Reproduce the data below line for line, changing nothing.

※ ※ ※

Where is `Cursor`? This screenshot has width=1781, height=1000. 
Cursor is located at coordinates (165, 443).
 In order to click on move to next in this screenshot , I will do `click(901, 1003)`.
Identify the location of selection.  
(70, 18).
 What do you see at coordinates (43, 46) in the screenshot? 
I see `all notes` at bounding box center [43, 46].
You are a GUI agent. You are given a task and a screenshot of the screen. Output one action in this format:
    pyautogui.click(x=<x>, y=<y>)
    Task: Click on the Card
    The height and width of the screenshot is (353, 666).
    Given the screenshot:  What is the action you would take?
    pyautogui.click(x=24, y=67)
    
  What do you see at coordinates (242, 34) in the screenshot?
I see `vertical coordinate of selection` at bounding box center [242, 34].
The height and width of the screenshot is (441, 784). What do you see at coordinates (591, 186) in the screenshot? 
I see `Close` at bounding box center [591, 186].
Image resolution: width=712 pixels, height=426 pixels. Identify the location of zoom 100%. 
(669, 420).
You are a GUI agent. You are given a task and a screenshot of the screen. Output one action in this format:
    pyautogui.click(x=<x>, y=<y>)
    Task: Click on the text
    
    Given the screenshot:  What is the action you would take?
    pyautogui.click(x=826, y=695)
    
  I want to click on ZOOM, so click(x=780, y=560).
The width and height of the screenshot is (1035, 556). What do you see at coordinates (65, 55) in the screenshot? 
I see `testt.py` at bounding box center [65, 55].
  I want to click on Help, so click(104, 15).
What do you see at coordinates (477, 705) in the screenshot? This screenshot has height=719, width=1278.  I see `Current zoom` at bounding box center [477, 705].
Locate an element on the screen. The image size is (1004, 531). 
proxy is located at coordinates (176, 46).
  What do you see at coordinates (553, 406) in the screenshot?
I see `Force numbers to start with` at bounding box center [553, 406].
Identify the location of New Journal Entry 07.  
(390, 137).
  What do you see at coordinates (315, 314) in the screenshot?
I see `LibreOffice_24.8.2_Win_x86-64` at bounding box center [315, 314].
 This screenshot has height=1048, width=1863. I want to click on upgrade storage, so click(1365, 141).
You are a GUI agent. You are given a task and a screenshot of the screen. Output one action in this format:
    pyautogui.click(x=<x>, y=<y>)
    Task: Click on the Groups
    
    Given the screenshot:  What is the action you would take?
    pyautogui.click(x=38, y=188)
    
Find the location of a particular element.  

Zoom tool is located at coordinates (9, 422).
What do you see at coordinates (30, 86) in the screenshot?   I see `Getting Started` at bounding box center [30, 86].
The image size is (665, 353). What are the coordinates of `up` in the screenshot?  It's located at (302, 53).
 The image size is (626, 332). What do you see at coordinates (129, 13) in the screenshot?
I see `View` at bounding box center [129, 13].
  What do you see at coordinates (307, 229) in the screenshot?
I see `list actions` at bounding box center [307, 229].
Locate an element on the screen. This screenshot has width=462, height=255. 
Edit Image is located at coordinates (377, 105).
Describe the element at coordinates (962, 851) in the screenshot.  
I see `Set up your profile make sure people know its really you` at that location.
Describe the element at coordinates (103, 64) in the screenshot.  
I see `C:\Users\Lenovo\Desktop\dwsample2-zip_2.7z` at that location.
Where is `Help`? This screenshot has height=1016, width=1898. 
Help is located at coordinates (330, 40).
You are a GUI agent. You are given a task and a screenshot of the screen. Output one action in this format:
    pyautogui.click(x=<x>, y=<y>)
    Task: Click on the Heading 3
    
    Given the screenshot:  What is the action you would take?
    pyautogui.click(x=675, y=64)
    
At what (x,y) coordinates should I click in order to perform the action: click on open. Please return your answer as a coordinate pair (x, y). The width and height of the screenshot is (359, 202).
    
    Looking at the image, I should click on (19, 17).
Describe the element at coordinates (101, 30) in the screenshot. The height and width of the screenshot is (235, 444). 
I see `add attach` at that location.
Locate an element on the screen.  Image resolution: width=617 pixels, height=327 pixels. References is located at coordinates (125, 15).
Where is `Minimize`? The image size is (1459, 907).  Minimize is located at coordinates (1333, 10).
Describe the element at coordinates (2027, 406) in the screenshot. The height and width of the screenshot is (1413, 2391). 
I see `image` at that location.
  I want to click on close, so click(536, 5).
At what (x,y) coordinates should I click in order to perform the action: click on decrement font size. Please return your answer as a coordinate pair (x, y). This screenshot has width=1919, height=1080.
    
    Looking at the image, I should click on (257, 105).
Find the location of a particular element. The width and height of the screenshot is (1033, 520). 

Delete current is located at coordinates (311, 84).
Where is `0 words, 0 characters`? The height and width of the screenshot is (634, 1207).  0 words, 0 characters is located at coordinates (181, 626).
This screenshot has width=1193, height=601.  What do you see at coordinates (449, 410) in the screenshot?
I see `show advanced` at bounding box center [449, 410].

※ ※ ※

## [RESPONSE BELOW]
Where is `Cursor`? This screenshot has width=1781, height=1000. 
Cursor is located at coordinates (165, 443).
 In order to click on move to next in this screenshot , I will do `click(901, 1003)`.
Identify the location of selection.  
(70, 18).
 What do you see at coordinates (43, 46) in the screenshot? 
I see `all notes` at bounding box center [43, 46].
You are a GUI agent. You are given a task and a screenshot of the screen. Output one action in this format:
    pyautogui.click(x=<x>, y=<y>)
    Task: Click on the Card
    The height and width of the screenshot is (353, 666).
    Given the screenshot:  What is the action you would take?
    pyautogui.click(x=24, y=67)
    
  What do you see at coordinates (242, 34) in the screenshot?
I see `vertical coordinate of selection` at bounding box center [242, 34].
The height and width of the screenshot is (441, 784). What do you see at coordinates (591, 186) in the screenshot? 
I see `Close` at bounding box center [591, 186].
Image resolution: width=712 pixels, height=426 pixels. Identify the location of zoom 100%. 
(669, 420).
You are a GUI agent. You are given a task and a screenshot of the screen. Output one action in this format:
    pyautogui.click(x=<x>, y=<y>)
    Task: Click on the text
    
    Given the screenshot:  What is the action you would take?
    pyautogui.click(x=826, y=695)
    
  I want to click on ZOOM, so click(x=780, y=560).
The width and height of the screenshot is (1035, 556). What do you see at coordinates (65, 55) in the screenshot? 
I see `testt.py` at bounding box center [65, 55].
  I want to click on Help, so click(104, 15).
What do you see at coordinates (477, 705) in the screenshot? This screenshot has height=719, width=1278.  I see `Current zoom` at bounding box center [477, 705].
Locate an element on the screen. The image size is (1004, 531). 
proxy is located at coordinates (176, 46).
  What do you see at coordinates (553, 406) in the screenshot?
I see `Force numbers to start with` at bounding box center [553, 406].
Identify the location of New Journal Entry 07.  
(390, 137).
  What do you see at coordinates (315, 314) in the screenshot?
I see `LibreOffice_24.8.2_Win_x86-64` at bounding box center [315, 314].
 This screenshot has height=1048, width=1863. I want to click on upgrade storage, so click(1365, 141).
You are a GUI agent. You are given a task and a screenshot of the screen. Output one action in this format:
    pyautogui.click(x=<x>, y=<y>)
    Task: Click on the Groups
    
    Given the screenshot:  What is the action you would take?
    pyautogui.click(x=38, y=188)
    
Find the location of a particular element.  

Zoom tool is located at coordinates (9, 422).
What do you see at coordinates (30, 86) in the screenshot?   I see `Getting Started` at bounding box center [30, 86].
The image size is (665, 353). What are the coordinates of `up` in the screenshot?  It's located at (302, 53).
 The image size is (626, 332). What do you see at coordinates (129, 13) in the screenshot?
I see `View` at bounding box center [129, 13].
  What do you see at coordinates (307, 229) in the screenshot?
I see `list actions` at bounding box center [307, 229].
Locate an element on the screen. This screenshot has width=462, height=255. 
Edit Image is located at coordinates (377, 105).
Describe the element at coordinates (962, 851) in the screenshot.  
I see `Set up your profile make sure people know its really you` at that location.
Describe the element at coordinates (103, 64) in the screenshot.  
I see `C:\Users\Lenovo\Desktop\dwsample2-zip_2.7z` at that location.
Where is `Help`? This screenshot has height=1016, width=1898. 
Help is located at coordinates (330, 40).
You are a GUI agent. You are given a task and a screenshot of the screen. Output one action in this format:
    pyautogui.click(x=<x>, y=<y>)
    Task: Click on the Heading 3
    
    Given the screenshot:  What is the action you would take?
    pyautogui.click(x=675, y=64)
    
At what (x,y) coordinates should I click in order to perform the action: click on open. Please return your answer as a coordinate pair (x, y). The width and height of the screenshot is (359, 202).
    
    Looking at the image, I should click on (19, 17).
Describe the element at coordinates (101, 30) in the screenshot. The height and width of the screenshot is (235, 444). 
I see `add attach` at that location.
Locate an element on the screen.  Image resolution: width=617 pixels, height=327 pixels. References is located at coordinates (125, 15).
Where is `Minimize`? The image size is (1459, 907).  Minimize is located at coordinates (1333, 10).
Describe the element at coordinates (2027, 406) in the screenshot. The height and width of the screenshot is (1413, 2391). 
I see `image` at that location.
  I want to click on close, so click(536, 5).
At what (x,y) coordinates should I click in order to perform the action: click on decrement font size. Please return your answer as a coordinate pair (x, y). This screenshot has width=1919, height=1080.
    
    Looking at the image, I should click on (257, 105).
Find the location of a particular element. The width and height of the screenshot is (1033, 520). 

Delete current is located at coordinates (311, 84).
Where is `0 words, 0 characters`? The height and width of the screenshot is (634, 1207).  0 words, 0 characters is located at coordinates (181, 626).
This screenshot has width=1193, height=601.  What do you see at coordinates (449, 410) in the screenshot?
I see `show advanced` at bounding box center [449, 410].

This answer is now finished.